== Document passage ==
The model was trained using a combination of CVAE evidence lower bound (ELBO) and a multi-instance likelihood (MIL) objective:
For each sequence-molecule pair (s, m), the loss was defined as:
$${L}_{ {ELBO}}( {s}, {m}) = - {E}_{ {q}_\phi( {z} \mid {s}, {m})}[\log {p}_\theta( {s} \mid {z}, {m})] + \beta \cdot {KL}(q_\phi(z \mid s, m) \| p_\psi(z \mid m))$$
The reconstruction term was computed as token-level cross-entropy with label smoothing \(\epsilon = 0.1\). KL annealing was applied, gradually increasing \(\beta\) from 0 to 1 to mitigate posterior collapse.
For a molecule m with \( {K}_m\) experimentally validated sequences \(s^{(i)}\), we optimized:
$${L}_{ {MIL}}( {m}) = -\log\left(\sum_{i=1}^{K_m} w_i \cdot p(s^{(i)} \mid m)\right)$$
where \(p(s^{(i)} \mid m)\) was approximated via Monte Carlo sampling of \(z \sim p_\psi(z \mid m)\). Uniform weights \(w_i = K_m^{-1}\) were used unless otherwise noted.
Final Objective
$$ L = \lambda_{ {ELBO}} \cdot \frac{1}{N_{ {pairs}}} \sum_{(s, m)} {L}_{ {ELBO}}(s, m) + \lambda_{ {MIL}} \cdot \frac{1}{N_{ {mol}}} \cdot {L}_{ {MIL}}( {m})$$
We might as well set \(\lambda_{ {ELBO}} = 1.0\) and \(\lambda_{ {MIL}} = 1.0\).

== Directions ==
Reproduce, character for character, the portion of the training-loss passage that begins with the words containing "For a molecule" and ends with "unless otherwise noted.".

== Source data ==

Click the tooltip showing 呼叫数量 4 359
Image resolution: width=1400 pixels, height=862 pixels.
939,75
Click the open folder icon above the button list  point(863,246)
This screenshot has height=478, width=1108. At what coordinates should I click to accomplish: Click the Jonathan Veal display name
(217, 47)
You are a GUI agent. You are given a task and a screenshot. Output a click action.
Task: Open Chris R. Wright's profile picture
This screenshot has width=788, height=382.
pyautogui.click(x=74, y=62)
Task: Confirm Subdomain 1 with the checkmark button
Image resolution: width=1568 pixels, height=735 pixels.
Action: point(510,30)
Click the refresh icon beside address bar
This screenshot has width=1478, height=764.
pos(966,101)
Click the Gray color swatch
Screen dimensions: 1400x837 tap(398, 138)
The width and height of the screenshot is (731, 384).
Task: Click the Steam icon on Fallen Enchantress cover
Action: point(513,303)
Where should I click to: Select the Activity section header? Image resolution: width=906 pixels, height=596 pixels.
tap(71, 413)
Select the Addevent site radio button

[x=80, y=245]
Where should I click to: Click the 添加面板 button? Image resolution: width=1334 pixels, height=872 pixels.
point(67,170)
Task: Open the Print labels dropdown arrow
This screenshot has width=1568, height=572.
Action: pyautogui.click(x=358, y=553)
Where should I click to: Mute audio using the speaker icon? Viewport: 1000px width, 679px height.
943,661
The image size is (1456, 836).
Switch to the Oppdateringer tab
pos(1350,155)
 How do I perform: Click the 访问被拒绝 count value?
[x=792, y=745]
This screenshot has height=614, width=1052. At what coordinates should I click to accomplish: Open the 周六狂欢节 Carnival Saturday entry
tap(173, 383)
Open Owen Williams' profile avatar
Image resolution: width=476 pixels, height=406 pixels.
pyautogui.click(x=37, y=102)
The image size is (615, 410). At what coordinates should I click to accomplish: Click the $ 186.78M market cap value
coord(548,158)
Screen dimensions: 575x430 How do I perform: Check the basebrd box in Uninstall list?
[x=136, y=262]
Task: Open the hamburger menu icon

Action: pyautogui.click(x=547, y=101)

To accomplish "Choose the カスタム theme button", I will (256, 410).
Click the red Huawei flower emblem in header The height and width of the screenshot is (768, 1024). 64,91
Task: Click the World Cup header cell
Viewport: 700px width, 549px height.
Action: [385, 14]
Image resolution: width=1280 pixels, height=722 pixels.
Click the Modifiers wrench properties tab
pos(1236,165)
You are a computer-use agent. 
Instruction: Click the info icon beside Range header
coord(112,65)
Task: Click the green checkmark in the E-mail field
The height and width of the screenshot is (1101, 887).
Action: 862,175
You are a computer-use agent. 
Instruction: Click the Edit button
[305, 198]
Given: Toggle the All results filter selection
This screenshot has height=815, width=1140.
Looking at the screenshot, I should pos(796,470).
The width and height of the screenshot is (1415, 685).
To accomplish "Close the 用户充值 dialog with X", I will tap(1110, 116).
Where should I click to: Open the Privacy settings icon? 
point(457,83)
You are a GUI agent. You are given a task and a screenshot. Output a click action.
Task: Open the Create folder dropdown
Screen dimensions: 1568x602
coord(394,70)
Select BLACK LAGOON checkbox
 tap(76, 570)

== Result ==
For a molecule m with \( {K}_m\) experimentally validated sequences \(s^{(i)}\), we optimized:
$${L}_{ {MIL}}( {m}) = -\log\left(\sum_{i=1}^{K_m} w_i \cdot p(s^{(i)} \mid m)\right)$$
where \(p(s^{(i)} \mid m)\) was approximated via Monte Carlo sampling of \(z \sim p_\psi(z \mid m)\). Uniform weights \(w_i = K_m^{-1}\) were used unless otherwise noted.